■ **What you need to do**: Lower down are entries containing pictures. Copy exactly, without those pictures, the lines from the line with "Where should I click to: Open the" through the line with "Task: Check the Google Finance scope box".

■ **Data listing**:
★ ★ ★
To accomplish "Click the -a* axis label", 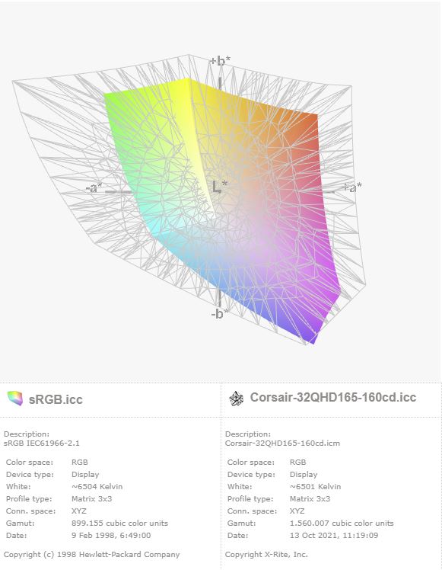I will (94, 187).
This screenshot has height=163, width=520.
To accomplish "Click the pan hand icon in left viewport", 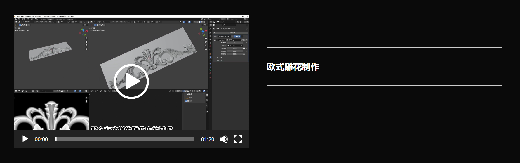I will click(86, 42).
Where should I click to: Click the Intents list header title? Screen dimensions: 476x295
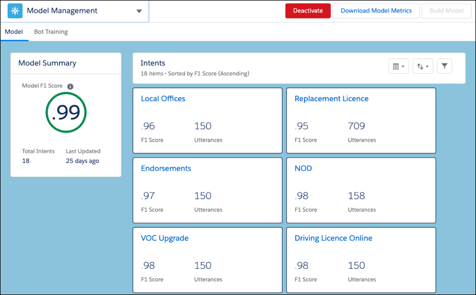click(153, 63)
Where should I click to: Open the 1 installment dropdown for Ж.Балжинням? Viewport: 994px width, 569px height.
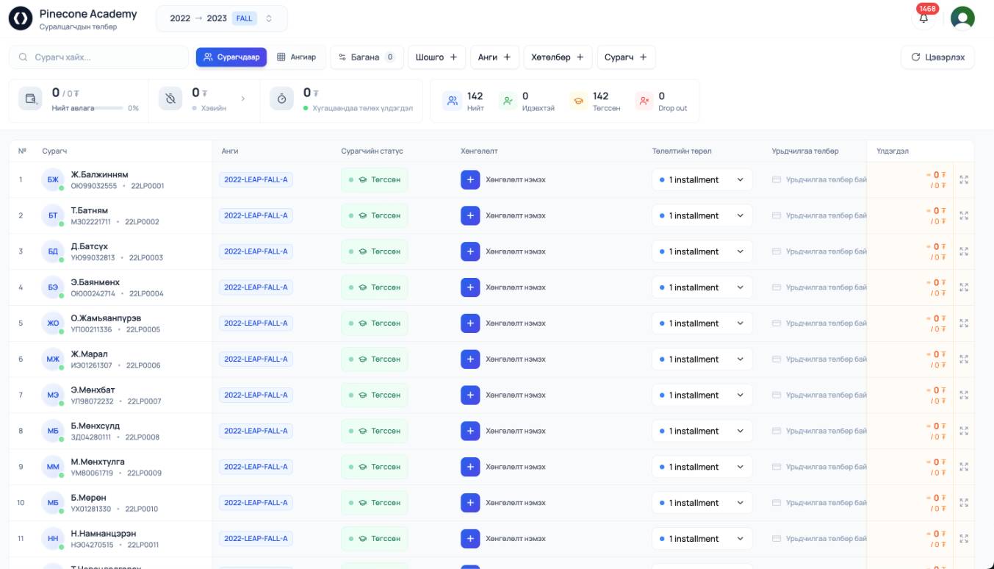(x=702, y=179)
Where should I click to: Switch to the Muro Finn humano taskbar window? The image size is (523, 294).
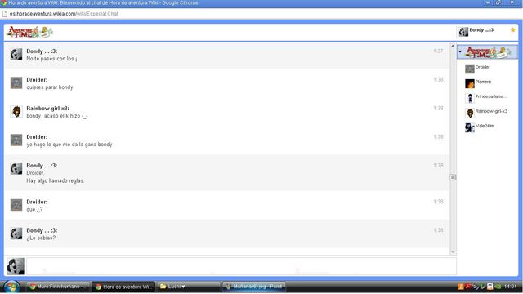(x=57, y=287)
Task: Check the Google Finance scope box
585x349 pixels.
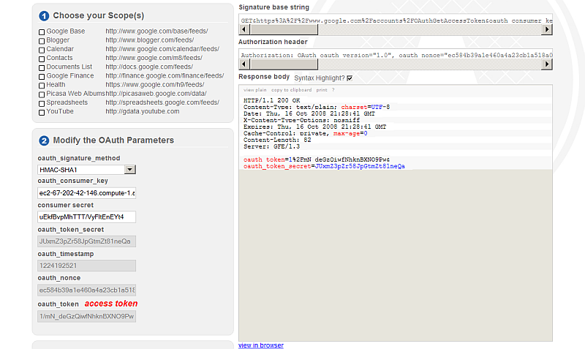Action: pyautogui.click(x=42, y=76)
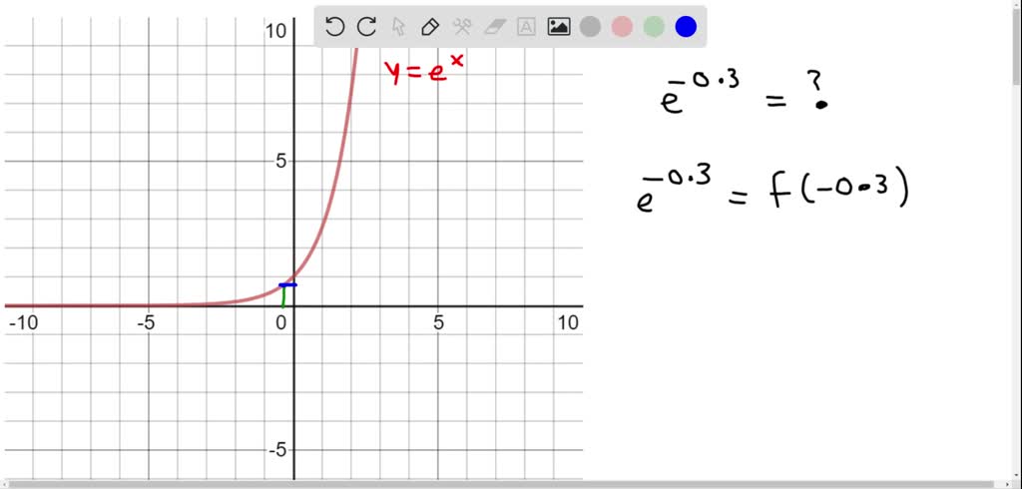Pick the pink color swatch

tap(622, 27)
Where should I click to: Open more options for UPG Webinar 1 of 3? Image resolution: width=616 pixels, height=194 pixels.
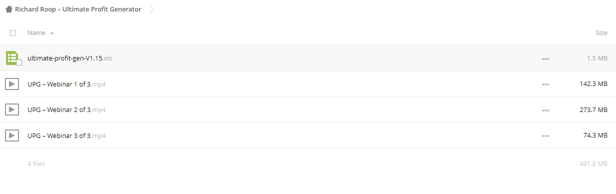tap(545, 85)
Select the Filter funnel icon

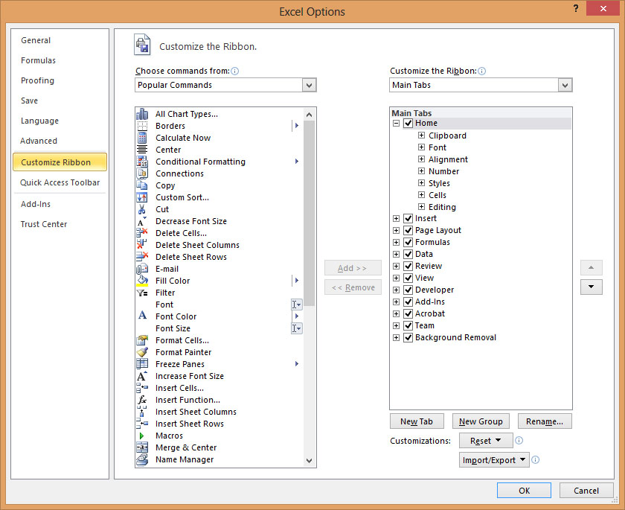point(142,293)
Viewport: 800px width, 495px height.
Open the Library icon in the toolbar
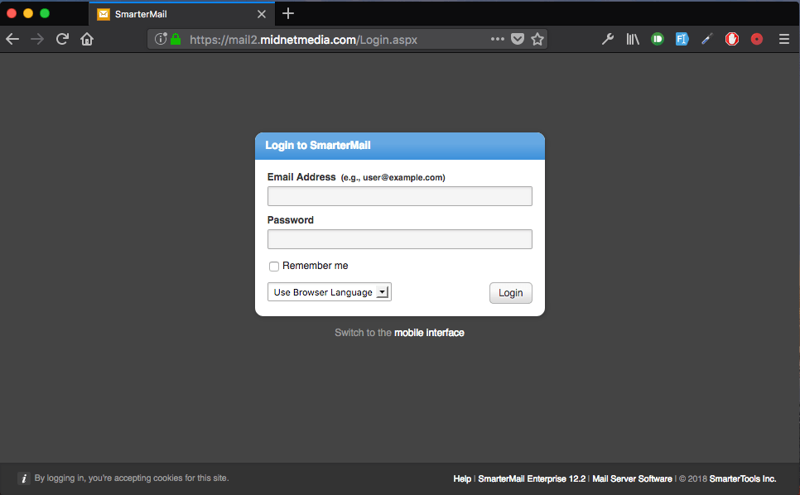tap(633, 39)
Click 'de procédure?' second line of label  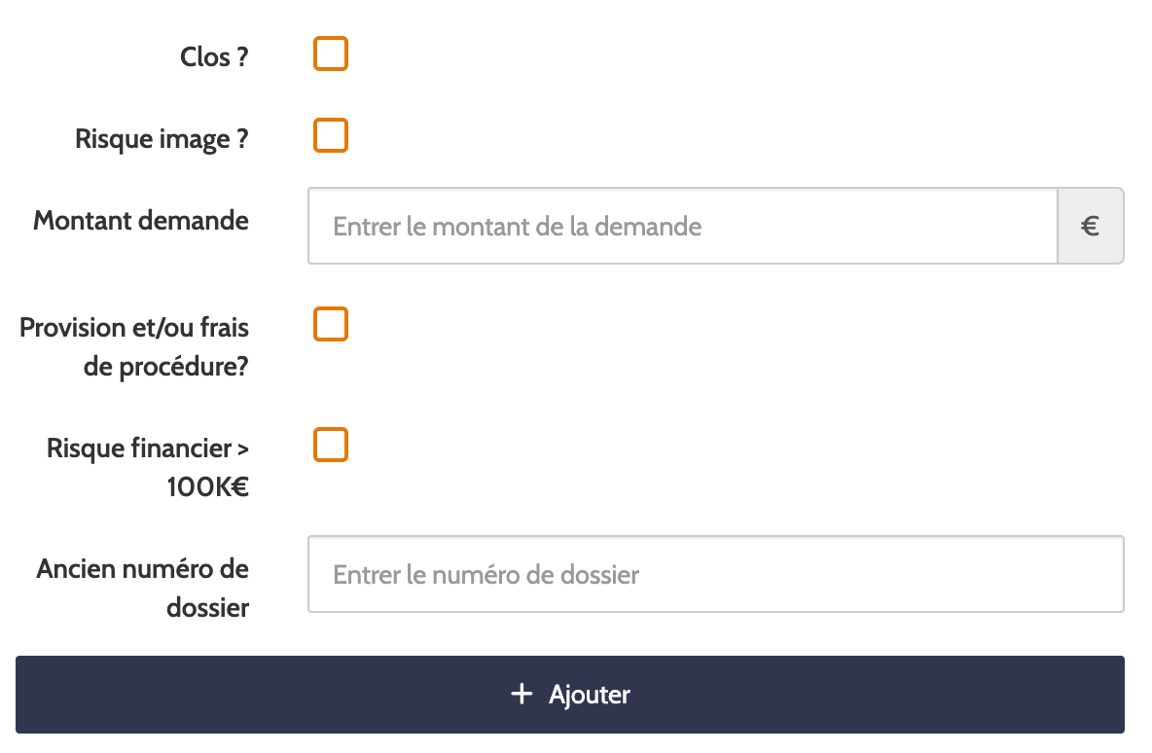166,367
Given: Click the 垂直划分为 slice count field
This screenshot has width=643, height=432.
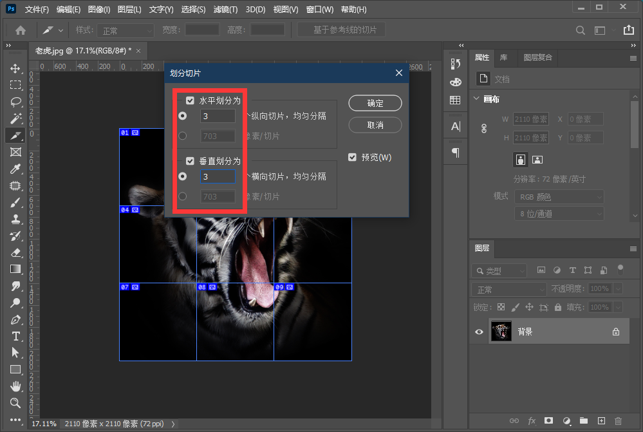Looking at the screenshot, I should tap(218, 176).

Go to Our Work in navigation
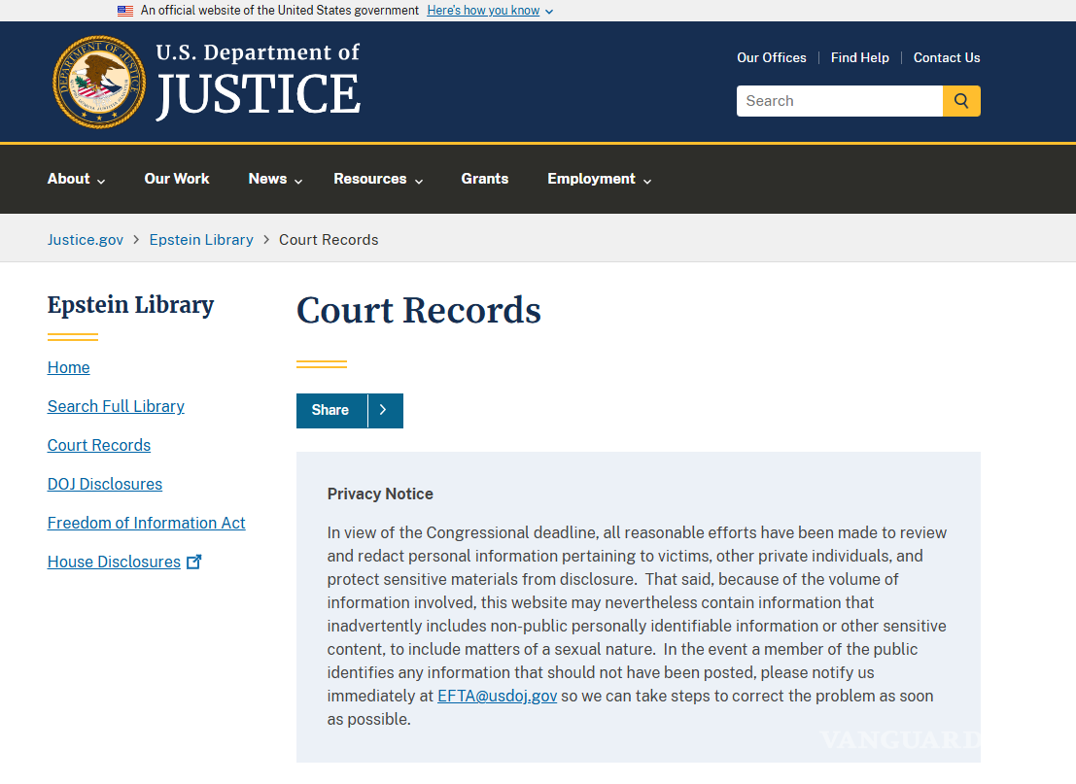pos(177,179)
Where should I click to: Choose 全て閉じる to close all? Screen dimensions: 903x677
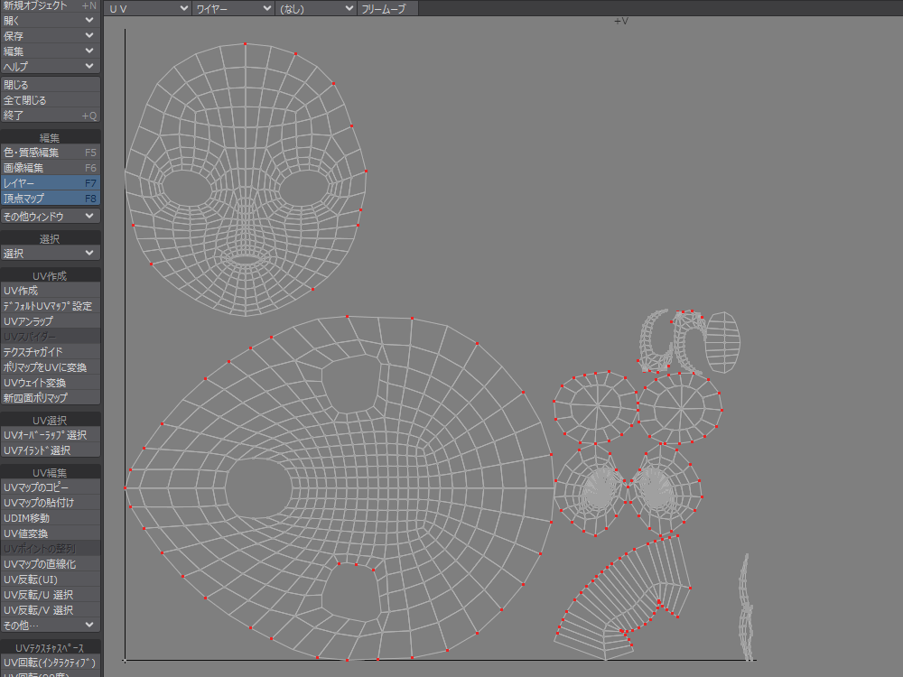(x=50, y=100)
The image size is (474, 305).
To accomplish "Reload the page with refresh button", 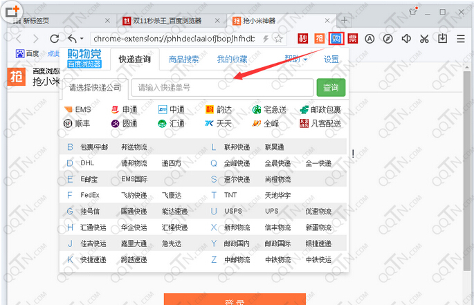I will coord(54,39).
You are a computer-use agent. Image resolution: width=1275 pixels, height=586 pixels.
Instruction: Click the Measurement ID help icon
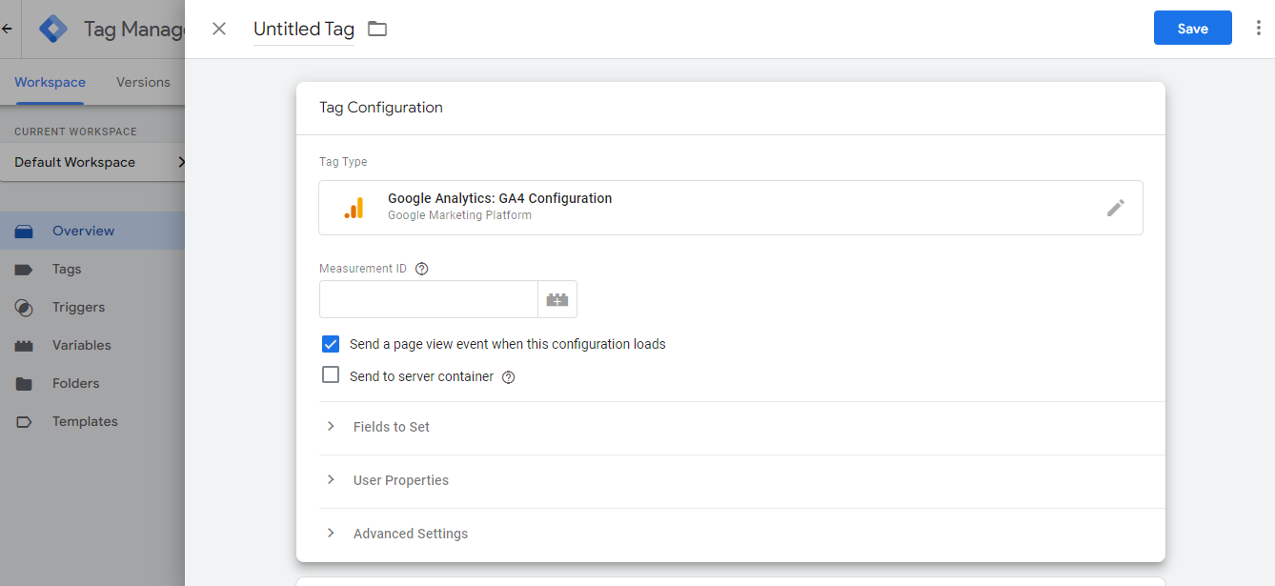[x=422, y=269]
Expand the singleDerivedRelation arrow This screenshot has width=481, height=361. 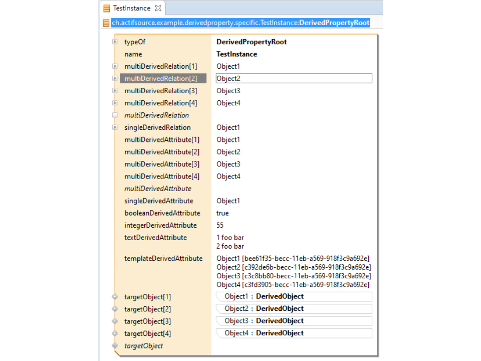(x=115, y=127)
★ ★ ★
■ **Exercise response**:
Where should I click to: Open the 1 installment dropdown for Ж.Балжинням? Viewport: 994px width, 569px height.
(x=702, y=179)
Where should I click to: Switch to the Muro Finn humano taskbar window? The image size is (523, 294).
(x=57, y=287)
Task: Check the Google Finance scope box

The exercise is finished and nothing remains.